_The data_:
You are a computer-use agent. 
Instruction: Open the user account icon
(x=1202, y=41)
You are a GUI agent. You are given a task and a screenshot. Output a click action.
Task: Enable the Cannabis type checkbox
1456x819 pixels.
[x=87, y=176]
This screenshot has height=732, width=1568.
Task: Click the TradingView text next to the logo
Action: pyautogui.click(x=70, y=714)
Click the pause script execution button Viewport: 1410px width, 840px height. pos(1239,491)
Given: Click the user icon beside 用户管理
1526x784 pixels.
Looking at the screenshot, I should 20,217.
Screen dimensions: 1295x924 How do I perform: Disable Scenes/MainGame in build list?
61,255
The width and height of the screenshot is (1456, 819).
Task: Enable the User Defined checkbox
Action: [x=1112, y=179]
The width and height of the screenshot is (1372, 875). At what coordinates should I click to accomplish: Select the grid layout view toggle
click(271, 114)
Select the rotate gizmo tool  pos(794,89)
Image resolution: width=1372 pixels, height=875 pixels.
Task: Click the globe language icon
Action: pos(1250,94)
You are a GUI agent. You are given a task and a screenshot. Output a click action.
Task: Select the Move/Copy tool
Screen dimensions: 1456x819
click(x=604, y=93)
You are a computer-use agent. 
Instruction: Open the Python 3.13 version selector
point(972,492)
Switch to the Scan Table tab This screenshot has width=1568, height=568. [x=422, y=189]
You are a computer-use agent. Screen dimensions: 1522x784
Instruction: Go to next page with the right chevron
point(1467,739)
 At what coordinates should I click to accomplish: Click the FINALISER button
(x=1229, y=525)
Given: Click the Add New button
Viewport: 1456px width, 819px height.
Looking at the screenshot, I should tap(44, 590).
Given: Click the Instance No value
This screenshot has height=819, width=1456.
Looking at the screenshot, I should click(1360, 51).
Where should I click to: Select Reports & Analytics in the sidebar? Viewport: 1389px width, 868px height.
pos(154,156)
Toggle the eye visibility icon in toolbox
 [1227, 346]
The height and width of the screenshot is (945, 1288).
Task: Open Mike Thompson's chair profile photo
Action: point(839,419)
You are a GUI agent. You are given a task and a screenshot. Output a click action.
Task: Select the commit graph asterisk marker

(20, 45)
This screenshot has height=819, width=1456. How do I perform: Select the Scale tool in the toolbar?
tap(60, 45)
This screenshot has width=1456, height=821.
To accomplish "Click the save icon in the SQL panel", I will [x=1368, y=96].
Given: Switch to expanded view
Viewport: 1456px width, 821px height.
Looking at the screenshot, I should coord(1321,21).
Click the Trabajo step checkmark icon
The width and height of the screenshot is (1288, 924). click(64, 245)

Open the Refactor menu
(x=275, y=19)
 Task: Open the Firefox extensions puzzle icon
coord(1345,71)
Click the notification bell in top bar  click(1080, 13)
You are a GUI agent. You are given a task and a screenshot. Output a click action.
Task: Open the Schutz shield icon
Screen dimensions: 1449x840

_Problem_: Starting with the line with "Click the Trabajo step checkmark icon" above and going on through the line with "Click the notification", transcribe every line exactly, both ends included, and add nothing.

_Exercise output_:
Click the Trabajo step checkmark icon
The width and height of the screenshot is (1288, 924). click(64, 245)

Open the Refactor menu
(x=275, y=19)
 Task: Open the Firefox extensions puzzle icon
coord(1345,71)
Click the notification bell in top bar  click(1080, 13)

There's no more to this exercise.